Id. at 545. Thus, LaMoureaux held that a Newbury instruction should be given only after the plaintiff has “come forward with evidence as to an earlier injury” but medical experts are still unable to apportion the amount of aggravation. Id.

¶ 36 I agree with LaMoureaux and would adopt its reasoning on the basis of its persuasive discussion of the policies that ought to govern jury instructions for apportionment of causation and damages in preexisting injury cases. I would hold that plaintiffs are not entitled to a Newbury instruction unless they have presented competent testimony asserting the impossibility of allocating causation and damages for injury as between the current defendants and preexisting conditions. For example, where a plaintiff presents appropriate evidence of the nature and extent of his or her preexisting conditions, accompanied by expert testimony that no apportionment of causation and damage is possible, the burden properly shifts to the defendant to rebut the plaintiffs testimony and demonstrate that apportionment is in fact possible. In such cases, the plaintiff will have properly met his or her burden regarding the impossibility of apportionment and is entitled to a Newbury instruction. The jury can then weigh the evidence presented by each side and — on the basis of competent evidence, not upon the plaintiffs failure to come forward with all the necessary information pertaining to his or her preexisting condition — determine whether apportionment is possible and, if so, what apportionment should be made. Otherwise, the Newbury instruction effects an impermissible shifting in the burden of proof without a justifiable evidentiary basis for that shift.
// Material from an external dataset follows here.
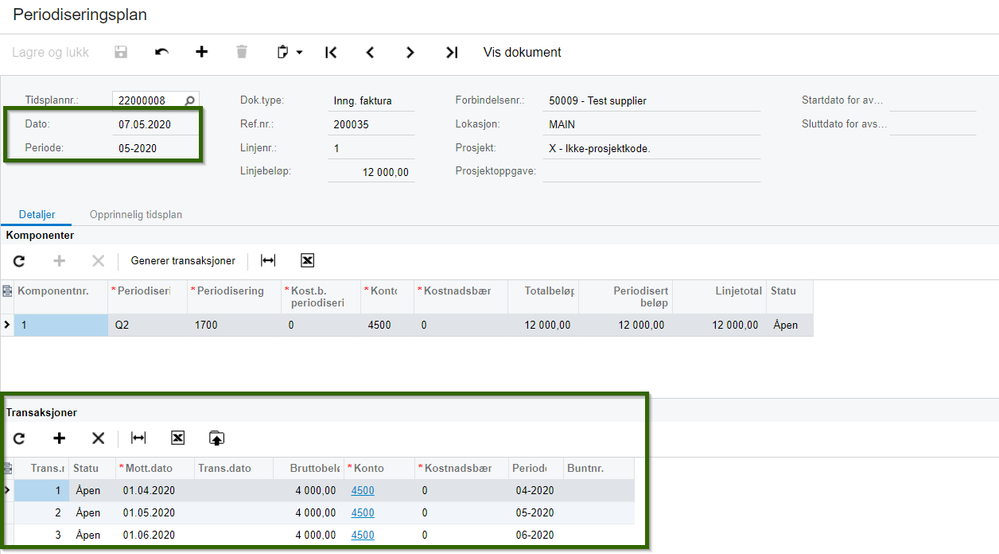Screen dimensions: 999x554
Task: Delete selected row in Transaksjoner
Action: tap(98, 438)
¶ 37 In view of these principles, I do not believe the facts of this case justified a New-bury instruction. Although there was conflict in the testimony as to the degree of Robinson’s injuries that was attributable to the 1995 accident, as distinguished from the 1991 accident, Robinson did not show that it was impossible to apportion causation and damages. Moreover, to the extent Robinson’s expert, Dr. Horne, was unable to apportion between the 1991 accident and the 1995 accident, it was due to a lack of information, not a professional determination, that no such apportionment could be made.1 Although Dr. Horne testified he was a member of the Labor Commission and had extensive experience in assessing impairment ratings, he had not examined Robinson extensively enough prior to 1995 to testify as to what level of impairment, or lack thereof, Robinson had suffered as a result of the 1991 *979accident. Thus, in this case, Robinson, who was in the best position to provide competent medical testimony as to the possibility of apportioning causation and damages between his two injuries, failed to meet his burden on that issue.

¶38 By asserting that the facts of this ease justified a Newbury instruction, the majority opinion misconstrues the fundamental principles governing the proper treatment of apportionment problems. A Newbury instruction should not be mandated whenever there is any conflicting evidence regarding the degree of apportionment. Rather, a Newbury instruction should be mandated only when there is a specific dispute, supported by appropriate evidence, regarding the possibility of apportionment. Consequently, the jury was not properly presented with a question as to impossibility of apportionment and a Newbury instruction was not merited. I therefore dissent.

. Robinson visited Dr. Horae on two occasions in 1993, almost two years after the accident that had caused or contributed to his preexisting conditions.